**WHAT NEEDS TO BE DONE:** The answer should hold exactly the lines of the entries below from the one containing "Privacy Policy (284, 2226)" through the last line, both included.

*** STUDY MATERIAL Section Begins ***

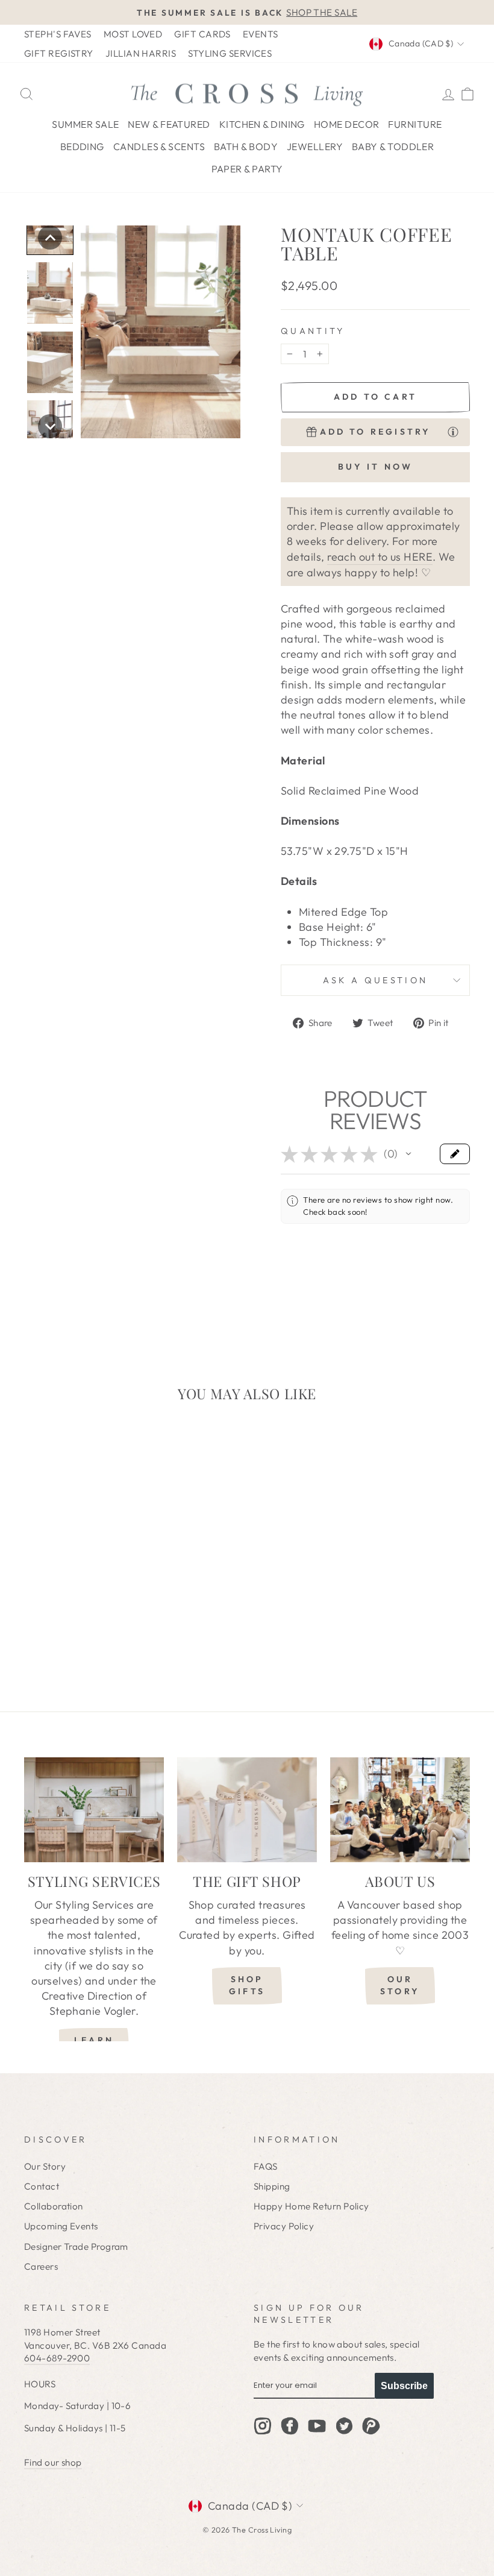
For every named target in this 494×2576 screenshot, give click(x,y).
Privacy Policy (284, 2226)
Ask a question (375, 980)
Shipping (272, 2186)
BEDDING (82, 146)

*** STUDY MATERIAL Section Ends ***

**YOUR SOLUTION:**
Privacy Policy (284, 2226)
Ask a question (375, 980)
Shipping (272, 2186)
BEDDING (82, 146)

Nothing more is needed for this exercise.